L’agriculture urbaine : Un avenir prometteur pour nos villes

8 janvier 2016
Mathieu Fleury, architecte, P.A. LEED C+CB*

Selon les récentes données démographiques mondiales, la population humaine augmente quotidiennement d’environ 244 000 individus. Près de 60 % de cette population vit en milieu urbain. Selon les démographes, cette proportion devrait atteindre 80 % d’ici 2050. 

Cet accroissement important de la population urbaine mondiale pose de sérieux défis à nos sociétés dont comment loger ce nombre grandissant d’individus et comment assurer l’apport alimentaire ? Si l’évolution vers une alimentation végétarienne généralisée constitue une piste de solution, l’enjeu demeure complexe. Alors que la population augmente, la superficie de terres arables tend à diminuer. Les causes de cette diminution sont multiples : étalement urbain, pollution, désertification, etc.

 

Il serait possible d’effectuer des opérations de déforestation afin d’accroître la superficie de terres cultivables mais cela est impensable dans le contexte actuel de lutte aux changements climatiques. Actuellement, de nombreuses populations, essentiellement asiatiques, sont pratiquement dépendantes de l’importation pour se nourrir. Alors que nos ressources agricoles traditionnelles diminuent, comment est-il possible de nourrir une population en forte croissance ?

 

La réponse est simple : mettons en place des exploitations agricoles en plein cœur des villes, sur des surfaces réduites, à haut niveau de productivité, le tout avec un très faible besoin en énergie, voire une autonomie complète. Utopie ? Rien n’est moins sûr.

## Données fournies

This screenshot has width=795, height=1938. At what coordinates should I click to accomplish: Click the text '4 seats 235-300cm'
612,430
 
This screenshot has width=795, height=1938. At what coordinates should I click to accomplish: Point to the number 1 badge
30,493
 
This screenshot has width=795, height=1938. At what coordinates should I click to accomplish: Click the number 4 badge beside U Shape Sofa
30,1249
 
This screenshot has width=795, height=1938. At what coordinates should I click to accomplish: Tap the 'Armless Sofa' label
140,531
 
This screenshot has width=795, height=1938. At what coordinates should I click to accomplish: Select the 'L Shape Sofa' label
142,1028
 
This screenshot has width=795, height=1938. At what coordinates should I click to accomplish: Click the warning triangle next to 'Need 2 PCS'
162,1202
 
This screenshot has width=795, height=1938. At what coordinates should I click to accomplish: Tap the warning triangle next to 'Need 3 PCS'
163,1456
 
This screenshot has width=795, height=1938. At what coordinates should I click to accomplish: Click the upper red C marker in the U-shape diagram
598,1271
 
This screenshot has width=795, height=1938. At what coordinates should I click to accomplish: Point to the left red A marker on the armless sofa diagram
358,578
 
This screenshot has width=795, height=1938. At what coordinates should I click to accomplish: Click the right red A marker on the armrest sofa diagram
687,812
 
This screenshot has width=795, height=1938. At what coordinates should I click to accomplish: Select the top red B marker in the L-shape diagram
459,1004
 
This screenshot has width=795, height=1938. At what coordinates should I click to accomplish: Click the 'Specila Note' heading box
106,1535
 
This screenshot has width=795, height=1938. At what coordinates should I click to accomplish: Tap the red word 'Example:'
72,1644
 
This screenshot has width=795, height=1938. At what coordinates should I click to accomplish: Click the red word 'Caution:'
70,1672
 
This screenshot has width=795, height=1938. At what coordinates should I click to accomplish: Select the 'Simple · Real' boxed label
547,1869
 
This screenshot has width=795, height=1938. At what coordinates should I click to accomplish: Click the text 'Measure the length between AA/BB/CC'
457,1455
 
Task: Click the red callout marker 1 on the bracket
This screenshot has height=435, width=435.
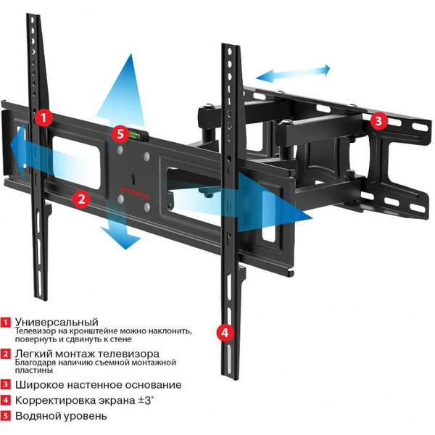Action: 44,117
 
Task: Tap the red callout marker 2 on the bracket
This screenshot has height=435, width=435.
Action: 81,196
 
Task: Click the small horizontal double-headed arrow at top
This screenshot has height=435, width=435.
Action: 291,72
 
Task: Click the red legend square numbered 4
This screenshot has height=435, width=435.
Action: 6,400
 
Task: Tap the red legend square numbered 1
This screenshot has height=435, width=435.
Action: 6,321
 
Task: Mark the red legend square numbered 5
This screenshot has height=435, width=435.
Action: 6,416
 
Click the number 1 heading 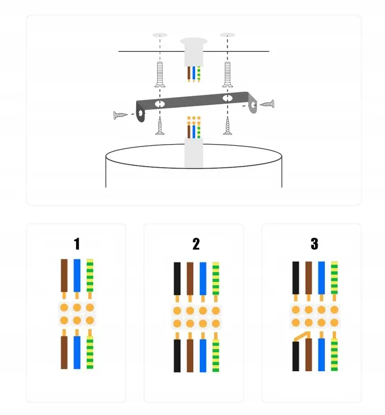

## Consignes
- A) Répondez à ces questions sur l'article consacré à l'agriculture urbaine :
(i) De combien d'individus la population humaine augmente-t-elle chaque jour ?
(ii) Quelle proportion de la population devrait vivre en milieu urbain d'ici 2050 ?
(iii) Quelles causes de la diminution des terres arables sont citées ?
- B) Poursuivez, s'il vous plaît, l'article sur l'agriculture urbaine à partir de sa dernière phrase.
Les lignes ci-dessus forment un ensemble distinct de l'article.

## Réponses dans l'ordre
- A)
(i) D'environ 244 000 individus.
(ii) 80 %.
(iii) L'étalement urbain, la pollution et la désertification.

- B)
Ce nouveau type d’exploitation agricole est en pleine expansion partout sur la planète. À Montréal, les fermes Lufa aménagent des serres sur les toits, un exemple particulièrement inspirant et bien intégré à la ville.

 

En Asie, de nouveaux types de bâtiments sont construits : les fermes verticales. Si la forme et l’échelle de ces nouvelles constructions changent, le concept demeure le même : produire des aliments directement là où les gens vivent et le faire de manière durable.

 

Selon l’Organisation des Nations unies pour l'alimentation et l'agriculture (FAO)  le développement de l’agriculture urbaine constitue l’un des éléments clés de la survie alimentaire, à l’échelle mondiale.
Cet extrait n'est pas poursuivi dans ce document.